A new book, co-edited by Fr Anthony Le Duc SVD, is set to shine a light on some of the creative pastoral responses implemented around the world in response to COVID-19 pandemic.
‘Pastoral Creativity Amid the COVID-19 Pandemic: Global Experiences’ chronicles the pastoral responses that pastoral agents, ordained and lay, implemented during the COVID-19 pandemic from first-person narratives woven together to form a tapestry of rich and moving personal stories.

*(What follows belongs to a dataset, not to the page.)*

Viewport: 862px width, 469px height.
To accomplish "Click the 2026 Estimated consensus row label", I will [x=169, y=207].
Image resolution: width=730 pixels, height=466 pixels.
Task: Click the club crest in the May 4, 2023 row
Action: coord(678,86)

Edited by Fr Anthony and Fr John Mi Shen, the book is a project of the Asian Research Centre for Religion and Social Communication. The essays come from more than a dozen countries around the world, with many of the authors working in cross-cultural contexts.
It also enlists the collaboration of professional theologians to dialogue with these real-world experiences in order to present observations and insights that reveal themselves in these inspiring accounts.
“The book hopes to contribute to the ongoing conversation and reflection about the various dimensions of the pandemic, in particular, highlighting the pastoral creativity needed to sustain the life of the Church during one of the most dramatic times in contemporary human history,” Fr Anthony, who is a member of the SVD AUS Province, based in Bangkok, says.
The book was launched online last week, with many of the contributors present for the event.
One contributor, theologian and missiologist Fr Steven Bevans SVD from Chicago, spoke at the launch about the chapter he provided, based on a theological reflection of God’s ability to “make a way from no way”.
“This time indeed is a time of dark clouds over a dark world as Pope Francis describes it in the first chapter of Fratelli Tutti,” he said.
“For months, as new cases of COVID-19 have developed, deaths have multiplied, economies have neared collapse, racism has revealed itself as a worldwide pandemic. There seemed to be no way forward, no way out.
“But our God, as St Paul assures us, makes a way out of no way. Our God is a God of surprises. This is the truth, I think that the essays in this book affirm.
“As James McTavish says in one of them, the Holy Spirit squeezes out a creative response from those who are open to her proddings, making sure we can endure this time of immense testing.”
Other contributions outlined the many practical pastoral initiatives which grew out of the pandemic, from online liturgies, prayer gatherings and reflections, to driving by and visiting (at a distance) members of a group home for intellectually disabled people. It tells of pastoral outreach and care for those affected by the pandemic around the world, including those who lost their livelihood.
Professor Nataša Govekar, Director of the Theological-Pastoral Department at the Vatican’s Dicastery for Communication has written an endorsement of the book and attended the online launch.
“What makes this book precious is that it is not a collection of ‘recipes’ for pastoral service, but rather an invitation to keep the dialogue open, to reflect on what we have learnt from this new condition, and on how the Church should answer to the need of belongingness that emerged from this unprecedented time … Concrete stories on concrete encounters is what inspires the desire and encourages the effort to prepare more encounters between God and humanity,” she said.
“After all, pastoral creativity - with or without the pandemic - is an art of preparing the encounters! And the pandemic probably helps us to understand it better.”